What you will do.
Copy the records from their first line through the line containing "click(172, 494)", substituting "upper" for "lower" and leaving everything else unchanged.

The input.

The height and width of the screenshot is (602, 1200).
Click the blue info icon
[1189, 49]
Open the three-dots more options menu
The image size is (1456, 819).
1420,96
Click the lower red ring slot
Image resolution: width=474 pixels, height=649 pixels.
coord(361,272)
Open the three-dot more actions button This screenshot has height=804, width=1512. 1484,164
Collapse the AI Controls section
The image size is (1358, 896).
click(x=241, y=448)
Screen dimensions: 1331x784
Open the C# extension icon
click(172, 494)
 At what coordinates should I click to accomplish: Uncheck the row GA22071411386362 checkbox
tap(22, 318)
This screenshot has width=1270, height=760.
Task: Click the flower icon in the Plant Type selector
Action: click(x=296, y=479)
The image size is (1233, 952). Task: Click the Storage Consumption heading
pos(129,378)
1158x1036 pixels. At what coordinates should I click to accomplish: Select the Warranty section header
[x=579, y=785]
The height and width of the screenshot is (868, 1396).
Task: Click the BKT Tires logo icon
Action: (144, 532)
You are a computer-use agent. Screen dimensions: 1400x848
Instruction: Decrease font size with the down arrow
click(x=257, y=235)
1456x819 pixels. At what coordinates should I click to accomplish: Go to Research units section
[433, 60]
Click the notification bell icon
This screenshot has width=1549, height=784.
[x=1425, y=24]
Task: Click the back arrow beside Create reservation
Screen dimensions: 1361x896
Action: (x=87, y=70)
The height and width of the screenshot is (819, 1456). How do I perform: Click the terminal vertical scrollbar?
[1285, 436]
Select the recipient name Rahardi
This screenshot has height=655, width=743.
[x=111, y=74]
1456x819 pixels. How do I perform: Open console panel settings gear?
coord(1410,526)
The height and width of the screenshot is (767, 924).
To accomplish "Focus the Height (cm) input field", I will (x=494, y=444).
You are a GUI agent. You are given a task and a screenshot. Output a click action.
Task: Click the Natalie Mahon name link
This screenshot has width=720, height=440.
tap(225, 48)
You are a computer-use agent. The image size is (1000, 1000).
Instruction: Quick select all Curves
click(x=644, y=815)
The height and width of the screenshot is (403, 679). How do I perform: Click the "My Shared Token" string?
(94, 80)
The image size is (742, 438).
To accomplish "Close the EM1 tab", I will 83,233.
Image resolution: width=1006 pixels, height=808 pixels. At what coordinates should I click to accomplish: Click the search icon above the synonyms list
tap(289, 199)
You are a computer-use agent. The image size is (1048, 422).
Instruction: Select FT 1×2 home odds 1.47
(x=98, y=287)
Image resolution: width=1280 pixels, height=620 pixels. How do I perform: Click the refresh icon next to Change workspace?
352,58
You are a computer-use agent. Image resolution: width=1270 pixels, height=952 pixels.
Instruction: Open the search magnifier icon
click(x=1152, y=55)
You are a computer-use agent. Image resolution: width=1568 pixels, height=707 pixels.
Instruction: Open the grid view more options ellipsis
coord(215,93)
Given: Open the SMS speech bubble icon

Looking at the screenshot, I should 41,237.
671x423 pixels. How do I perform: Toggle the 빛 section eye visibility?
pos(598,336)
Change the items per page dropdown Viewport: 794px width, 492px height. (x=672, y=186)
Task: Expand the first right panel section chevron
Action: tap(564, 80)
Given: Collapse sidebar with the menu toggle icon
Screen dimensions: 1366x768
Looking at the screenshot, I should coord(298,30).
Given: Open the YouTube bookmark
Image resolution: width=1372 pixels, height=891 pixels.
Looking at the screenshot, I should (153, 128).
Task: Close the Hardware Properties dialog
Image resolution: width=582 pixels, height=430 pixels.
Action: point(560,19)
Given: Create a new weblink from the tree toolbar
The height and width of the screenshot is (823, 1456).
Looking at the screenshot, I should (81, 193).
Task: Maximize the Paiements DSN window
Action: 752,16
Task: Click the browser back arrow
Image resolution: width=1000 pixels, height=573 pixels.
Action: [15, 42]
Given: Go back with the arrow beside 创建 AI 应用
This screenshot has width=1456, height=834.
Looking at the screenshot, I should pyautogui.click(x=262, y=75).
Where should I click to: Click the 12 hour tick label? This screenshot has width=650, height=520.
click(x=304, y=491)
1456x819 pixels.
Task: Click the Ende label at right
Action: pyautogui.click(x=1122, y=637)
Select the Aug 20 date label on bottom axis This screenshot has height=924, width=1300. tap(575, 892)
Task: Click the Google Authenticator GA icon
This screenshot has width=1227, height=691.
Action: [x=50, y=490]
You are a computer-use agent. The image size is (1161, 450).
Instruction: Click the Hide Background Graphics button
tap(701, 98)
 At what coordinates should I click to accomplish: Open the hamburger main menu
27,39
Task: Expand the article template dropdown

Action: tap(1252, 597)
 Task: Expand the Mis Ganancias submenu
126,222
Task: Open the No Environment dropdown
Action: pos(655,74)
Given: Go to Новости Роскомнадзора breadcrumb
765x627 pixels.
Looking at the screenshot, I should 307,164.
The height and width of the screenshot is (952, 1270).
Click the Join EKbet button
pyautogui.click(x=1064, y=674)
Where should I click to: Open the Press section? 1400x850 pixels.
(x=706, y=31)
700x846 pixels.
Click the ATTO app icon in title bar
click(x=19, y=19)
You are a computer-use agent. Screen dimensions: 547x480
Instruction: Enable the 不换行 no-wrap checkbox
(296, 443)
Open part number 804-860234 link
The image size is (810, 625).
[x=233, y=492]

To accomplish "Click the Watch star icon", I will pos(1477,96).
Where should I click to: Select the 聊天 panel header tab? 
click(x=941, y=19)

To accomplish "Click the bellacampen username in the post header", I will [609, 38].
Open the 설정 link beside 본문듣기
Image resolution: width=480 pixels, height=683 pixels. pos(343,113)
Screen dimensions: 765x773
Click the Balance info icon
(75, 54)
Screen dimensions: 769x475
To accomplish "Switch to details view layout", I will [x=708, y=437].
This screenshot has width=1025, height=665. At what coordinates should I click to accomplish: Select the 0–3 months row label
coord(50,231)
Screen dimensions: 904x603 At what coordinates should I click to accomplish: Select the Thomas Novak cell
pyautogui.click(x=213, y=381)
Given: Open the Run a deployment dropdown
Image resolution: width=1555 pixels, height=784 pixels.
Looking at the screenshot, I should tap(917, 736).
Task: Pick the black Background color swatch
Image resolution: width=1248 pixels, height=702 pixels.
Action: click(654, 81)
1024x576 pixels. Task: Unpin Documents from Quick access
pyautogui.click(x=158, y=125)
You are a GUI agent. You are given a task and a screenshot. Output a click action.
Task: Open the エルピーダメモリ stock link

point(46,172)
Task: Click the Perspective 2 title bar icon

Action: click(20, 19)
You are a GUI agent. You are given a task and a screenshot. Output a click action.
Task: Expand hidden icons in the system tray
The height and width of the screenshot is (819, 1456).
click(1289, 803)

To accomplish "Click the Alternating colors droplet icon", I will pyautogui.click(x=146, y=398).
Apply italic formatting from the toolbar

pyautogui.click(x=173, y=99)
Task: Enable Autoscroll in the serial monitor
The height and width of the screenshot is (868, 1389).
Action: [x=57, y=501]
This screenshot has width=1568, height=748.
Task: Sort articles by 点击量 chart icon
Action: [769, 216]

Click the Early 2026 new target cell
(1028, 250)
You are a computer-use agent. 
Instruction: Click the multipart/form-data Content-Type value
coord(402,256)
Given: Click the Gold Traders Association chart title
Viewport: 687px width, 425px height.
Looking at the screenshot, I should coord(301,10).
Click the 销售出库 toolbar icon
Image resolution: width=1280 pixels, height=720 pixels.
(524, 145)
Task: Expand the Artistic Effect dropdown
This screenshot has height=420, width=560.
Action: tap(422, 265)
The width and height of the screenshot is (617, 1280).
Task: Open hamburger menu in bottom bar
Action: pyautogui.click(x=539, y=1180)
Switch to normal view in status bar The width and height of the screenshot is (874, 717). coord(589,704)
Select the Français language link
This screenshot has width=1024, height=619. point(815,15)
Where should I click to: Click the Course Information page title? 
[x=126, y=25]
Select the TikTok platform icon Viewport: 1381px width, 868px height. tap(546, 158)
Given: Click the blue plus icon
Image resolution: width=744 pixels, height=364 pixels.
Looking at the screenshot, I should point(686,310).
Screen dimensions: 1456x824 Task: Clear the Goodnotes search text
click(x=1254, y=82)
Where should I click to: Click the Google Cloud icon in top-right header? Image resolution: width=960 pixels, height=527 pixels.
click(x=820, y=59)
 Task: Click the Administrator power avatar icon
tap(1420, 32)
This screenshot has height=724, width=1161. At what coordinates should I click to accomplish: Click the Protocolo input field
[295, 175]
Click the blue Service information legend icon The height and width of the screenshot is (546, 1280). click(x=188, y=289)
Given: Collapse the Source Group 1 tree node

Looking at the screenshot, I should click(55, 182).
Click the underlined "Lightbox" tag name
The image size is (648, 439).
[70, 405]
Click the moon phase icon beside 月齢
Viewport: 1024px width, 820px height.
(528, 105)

Exercise solution.
The height and width of the screenshot is (602, 1200).
Click the blue info icon
[1189, 49]
Open the three-dots more options menu
The image size is (1456, 819).
1420,96
Click the upper red ring slot
Image resolution: width=474 pixels, height=649 pixels.
coord(361,272)
Open the three-dot more actions button This screenshot has height=804, width=1512. 1484,164
Collapse the AI Controls section
The image size is (1358, 896).
click(x=241, y=448)
Screen dimensions: 1331x784
Open the C# extension icon
click(172, 494)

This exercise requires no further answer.